‘Tremendous progress’ in Somalia, says IMF

An International Monetary Fund (IMF) team led by Rogerio Zandamela held discussions in Nairobi from June 8–18, 2015 on the Article IV Consultation with Somalia, the first such discussions in over 25 years.

At the end of the talks, Zandamela said that Somalia needs financial help, technical assistance and capacity building from the international community following a long civil war that left the economy and infrastructure weak.

“Even though the political and security situations remain challenging, Somalia has made tremendous progress since resuming relations with the IMF,” Zandamela said. Since relations began again on 12 April 2013, the Fund has been providing technical assistance and policy advice that “laid the groundwork for these discussions”, Zandamela said, though source data and coverage make it this challenging.

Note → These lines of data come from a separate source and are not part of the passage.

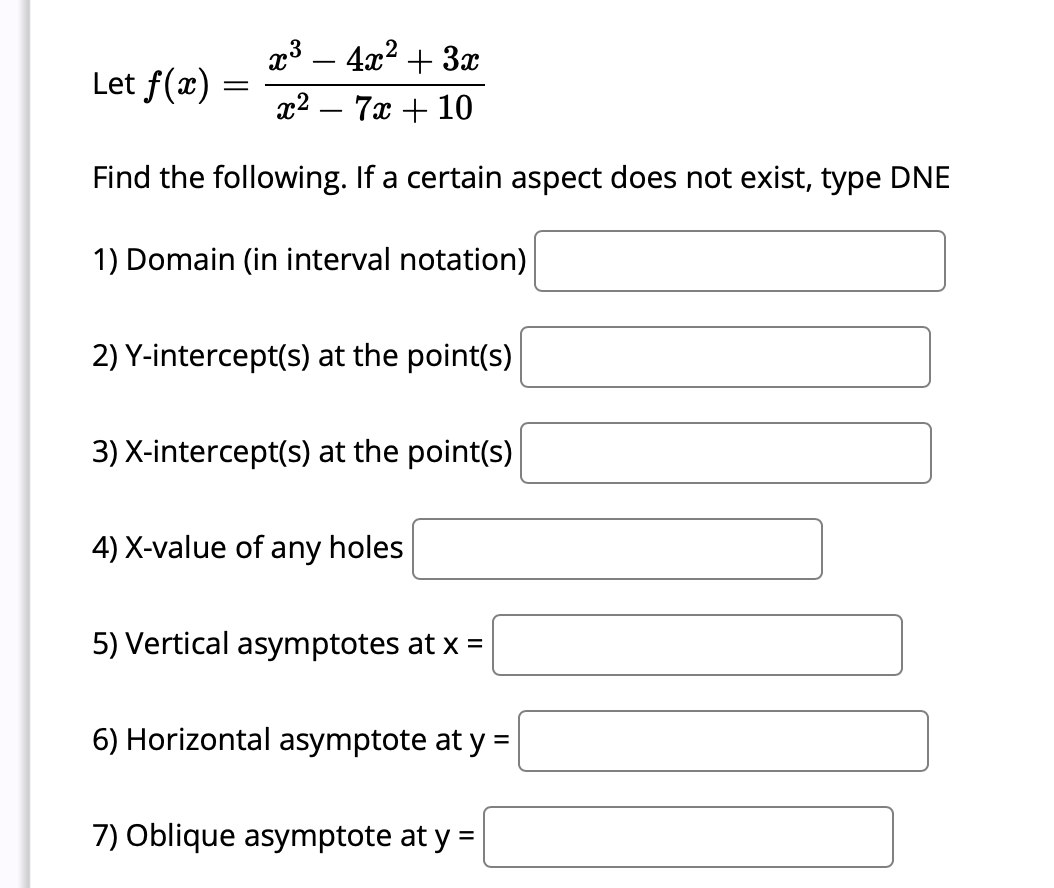The height and width of the screenshot is (888, 1054).
Task: Click the 'Domain (in interval notation)' label
Action: 308,260
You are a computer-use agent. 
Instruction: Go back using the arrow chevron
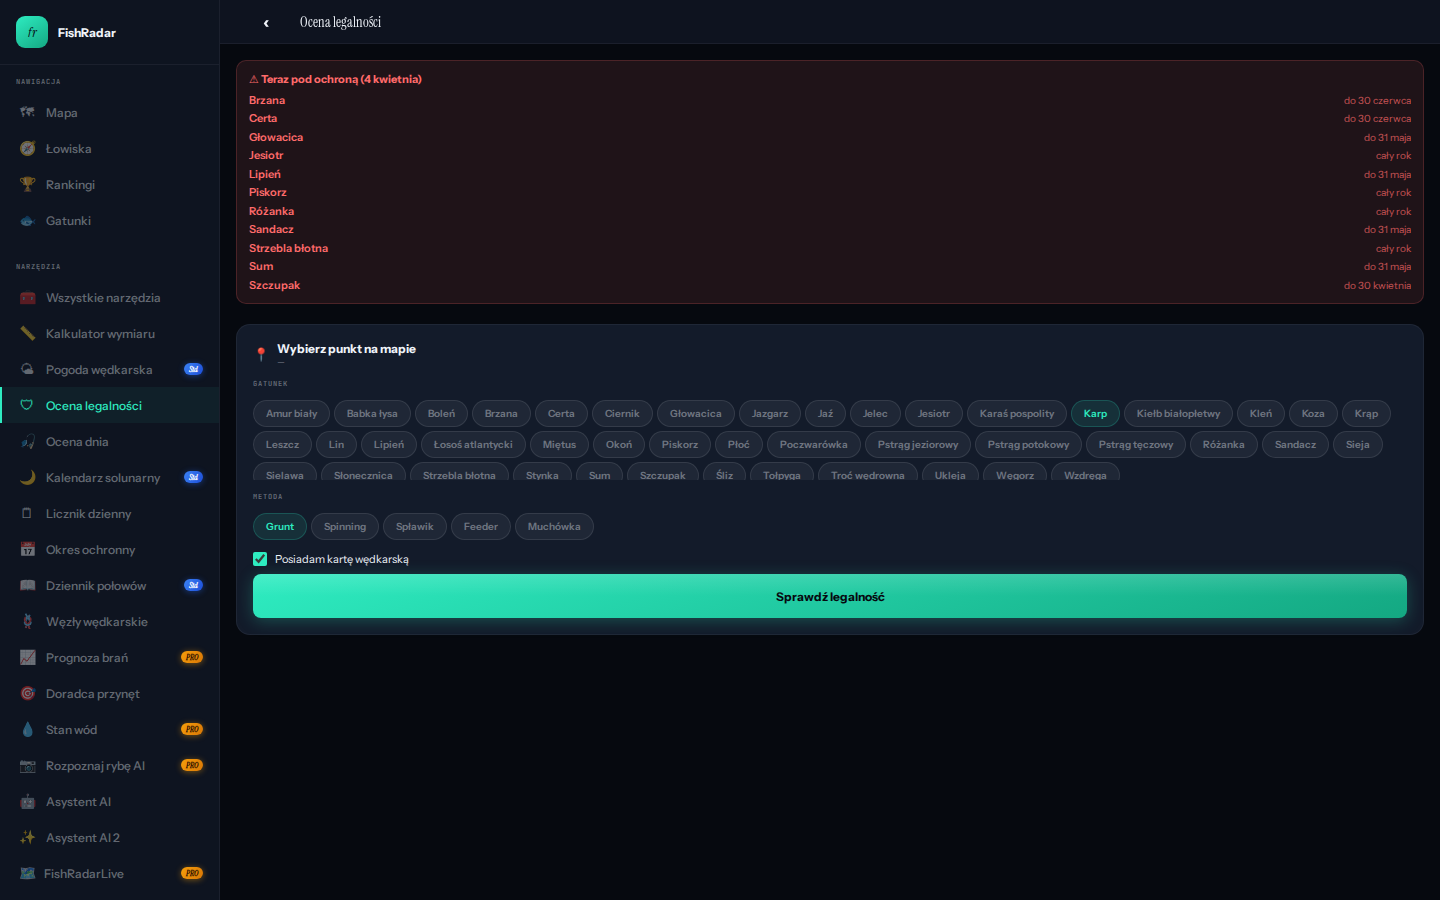tap(266, 23)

“Economic activity is estimated to have expanded by 3.7 per cent in 2014, driven by growth in agriculture, construction, and telecommunications. CPI inflation was 1.3 per cent. For 2015, real growth is projected at 2.7 and inflation should remain subdued at about 4 percent. With modest progress on the security front and an absence of drought, medium-term annual growth should be about five per cent. Nevertheless, growth will remain inadequate to redress poverty and gender disparities,” Zandamela said.

“The government is undertaking an ambitious reform programme. Progress toward good governance—with sound and accountable institutions—is important for the restoration of public confidence in government. Since Somalia has large potential for revenue from natural resources, effective concession management and a suitable fiscal regime are critical for peace and prosperity. The natural resource management strategy should incorporate best practices while facilitating private sector participation and ensuring transparency. Somalia also needs consensus regarding fiscal federalism, including responsibilities for service delivery, and revenue collection and sharing,” he added.

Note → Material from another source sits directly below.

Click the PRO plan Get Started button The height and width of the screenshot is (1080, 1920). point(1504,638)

Zandamela said that despite notable progress in strengthening fiscal institutions, public finance management and budget prepartion still needs significant reform.

 “The 2015 federal budget was prepared on a zero cash balance basis with optimistic revenue forecasts and weak commitment control. Deficiencies in revenue mobilization, considerable expenditure pressure, and unfulfilled pledges of donor support have led to extraordinary difficulties in budget execution. The funding shortfall has led the federal government to ration cash and incur arrears to the defense forces, civil servants, and suppliers,” he said, noting that the sheer amount of government employees limits the state to a payroll-centric budget—wages account for 45 per cent of spending, while foreign grants account for 40 per cent.

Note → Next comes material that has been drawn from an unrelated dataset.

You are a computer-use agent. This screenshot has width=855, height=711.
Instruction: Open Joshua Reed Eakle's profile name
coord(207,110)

“In light of lower domestic revenue and shortfalls in donor support, IMF staff projects a significant budget deficit in 2015. Accordingly, Somalia needs to boost revenue and revise the budget to align spending commitments with available resources. Going forward, Somalia should adopt policies to address important budget vulnerabilities. Fiscal rules, such as targets for the share of wages and capital, can help ensure fiscal sustainability and a desirable composition of spending. These rules should be accompanied by a medium-term fiscal framework to guide their realisation,” Zandamela said.